◆ **Written problem**:
Filter the items below, keeping only the lines that contain the word "image".

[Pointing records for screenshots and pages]
___

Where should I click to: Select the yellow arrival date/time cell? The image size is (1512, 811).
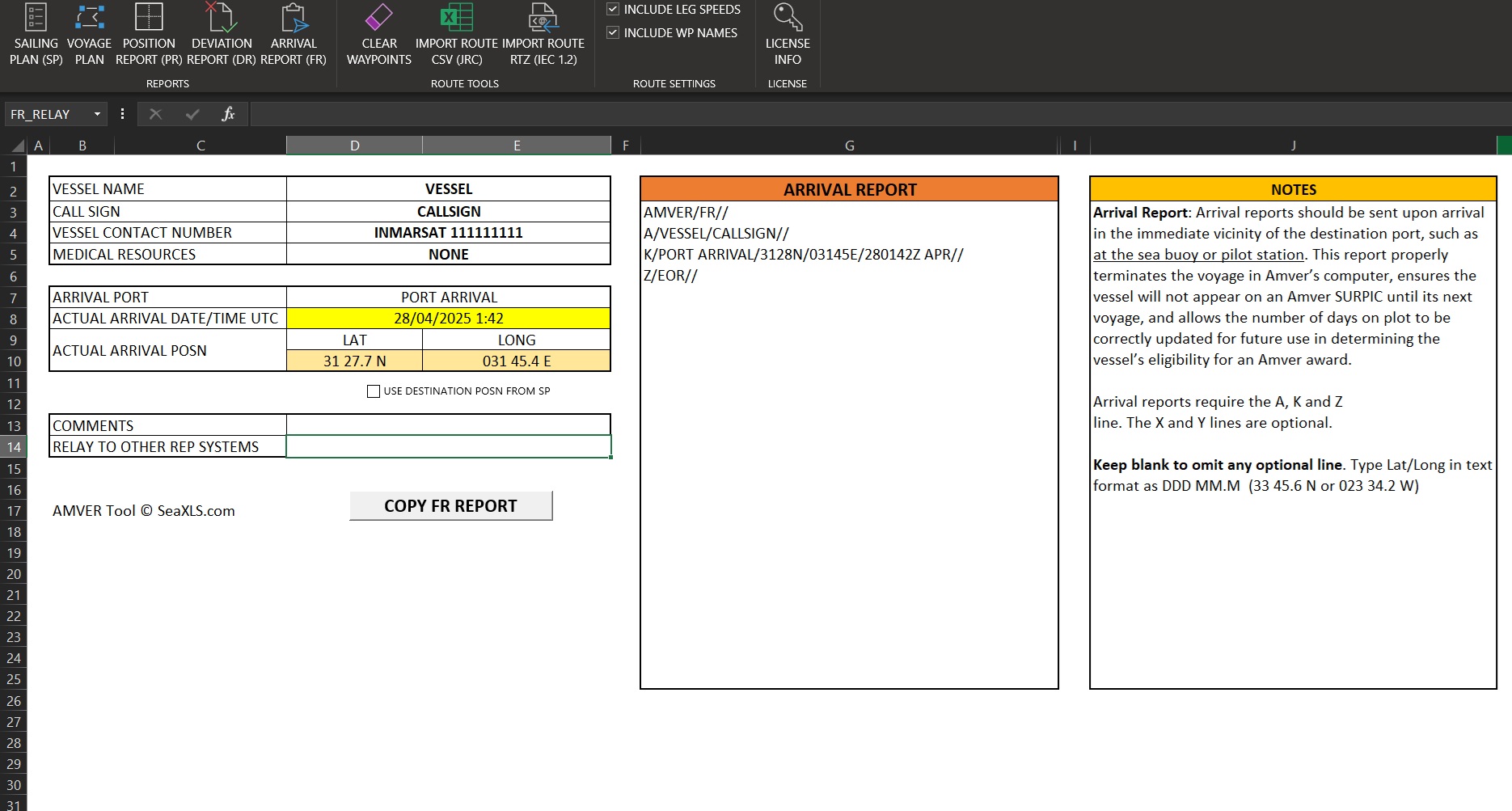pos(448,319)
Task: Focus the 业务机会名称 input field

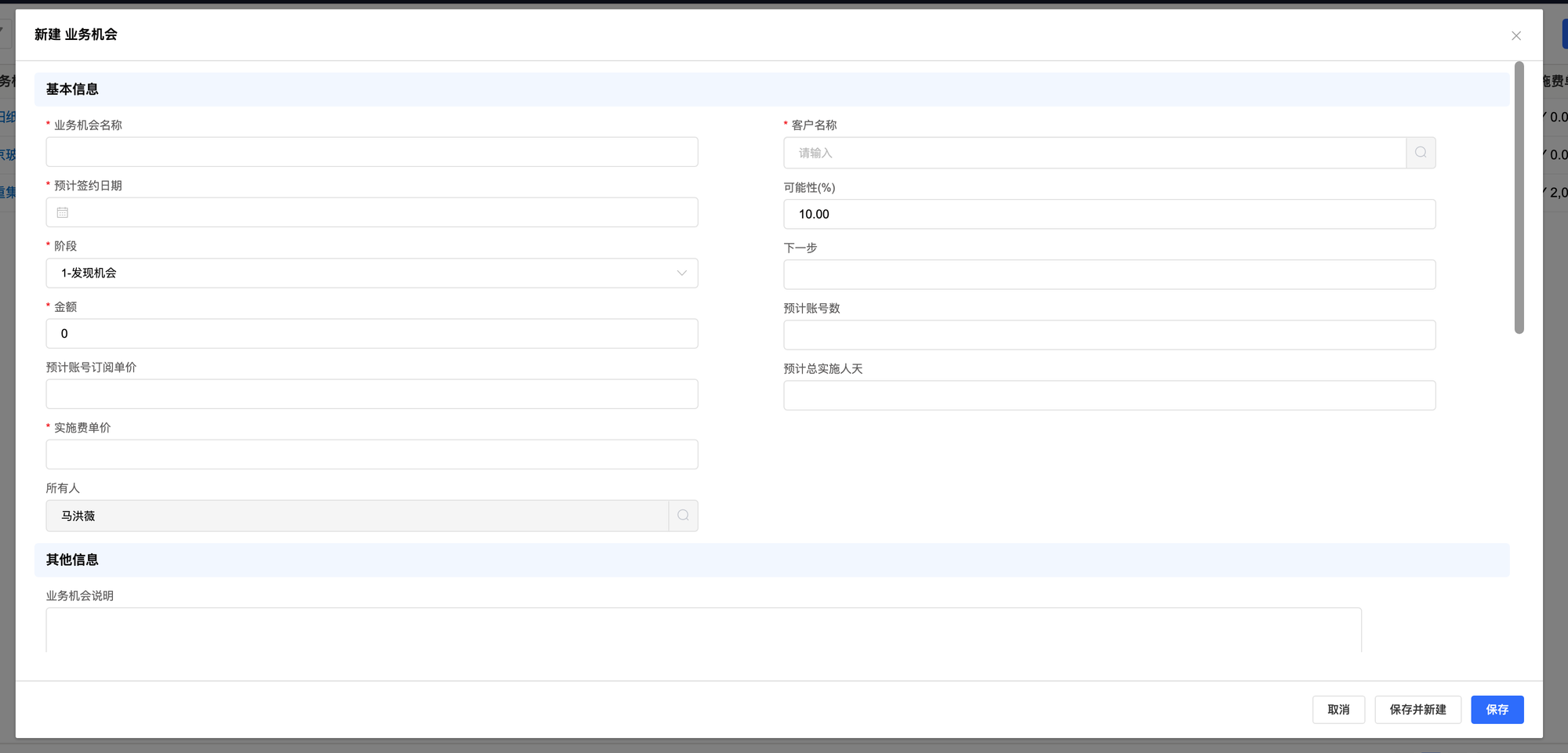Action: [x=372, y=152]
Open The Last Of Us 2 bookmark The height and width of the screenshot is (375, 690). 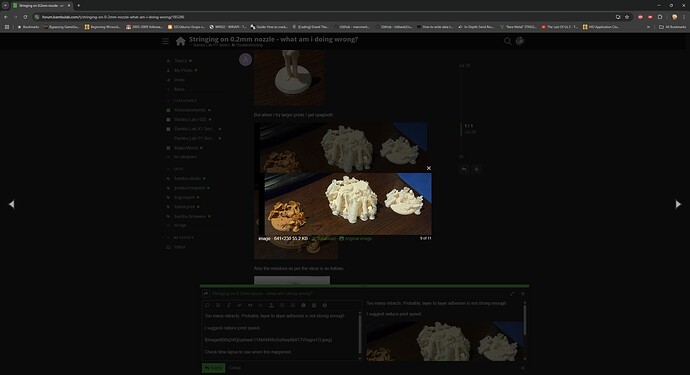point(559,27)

___

◆ **Reply to the task**:
Where should I click to: Select the yellow arrival date/time cell? The image size is (1512, 811).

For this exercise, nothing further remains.